Er wolle keine szenische Interpretation, sondern die Konzertsituation um eine Installation erweitern - in etwa so hat sich der ungarische Theatermacher und Filmregisseur Kornél Mundruczó zu seiner Einrichtung des Oratoriums für die Ruhrtriennale geäußert. Das Ergebnis sieht leider ziemlich nach einer familientauglichen Seeräuberpistole a la Disney Studios aus. An der Rampe ist Sand aufgeschüttet, aus dem Pflanzen ziemlich gerade nach oben wachsen - eine Unterwasserlandschaft, wie man bald durch die Videoprojektionen merkt, und als Ersatz für Luftblasen (der Ertrinkenden?) steigen doch tatsächlich Seifenblasen auf, ein niedlicher Effekt. Irgendwann tauchen sogar Haie auf. Im zweiten Teil ist die Szene trockengelegt, der Sand rieselt nach unten und gibt etliche menschliche Skelette frei. Der Bariton, der einen der Schiffbrüchigen verkörpert (es ist derjenige, der auf Gericaults Bild das rote Tuch schwenkt), läuft in Jeans und Kapuzenjacke über die Bühne, immerhin ein Bild jenseits von Südsee- und Karibikklischees, aber es ist viel mehr Holker Falks sehr genauer Gesang, der hier fesselt, als das Bild. Sprecher-Erzähler Tilo Werner (souverän sachlich) stapft im Anzug, aber ohne Schuhe und Socken zunächst durch ein apartes gläsernes Wasserbassin (er symbolisiert, neben seiner Rolle als Berichterstatter, bei Schnabel und Henze auch noch den mythologischen Fährmann Charon, der die Toten in den Hades übersetzt). Die Sopranistin, die für den Tod steht, singt im schwarzen Kleid. Das alles ist geradezu erschreckend unpolitisch geraten, sogar ziemlich behäbig, wenn die Choristen beim Wechsel von den Lebenden zu den Toten einen togaartigen Umhang ablegen, als sei der Weg von einem Chorpodium zum anderen nicht schon deutlich genug.
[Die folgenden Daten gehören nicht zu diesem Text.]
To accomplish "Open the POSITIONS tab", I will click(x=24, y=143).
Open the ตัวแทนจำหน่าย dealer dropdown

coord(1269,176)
Ganz am Ende blendet Mundruczó per Videoprojektion einige Gesichter gegenwärtiger Menschen ein, es könnten Flüchtlinge sein (klar wird das nicht), und das Wort WIR in großen Buchstaben. Das ist doch ziemlich wenig (und auf die spezielle Raumsituation der Jahrhunderthalle geht das Konzept überhaupt nicht ein). Romeo Castellucci etwa hatte zuletzt in Amsterdam eine zwingendere Bildsprache gefunden. Hier hätte eine konzertante Aufführung womöglich stärkere Bilder im Kopf freisetzen können.


FAZIT

Unfreiwillig entschärft Kornél Mundruczós Bildsprache das Floß der Medusa, das musikalisch längst im bürgerlichen Kulturbetrieb angelandet ist und in der Jahrhunderthalle, manchen Tücken der Akustik zum Trotz, in einer vor allem Dank der Chöre eindrucksvollen Aufführung seine kompositorischen Qualitäten beweist.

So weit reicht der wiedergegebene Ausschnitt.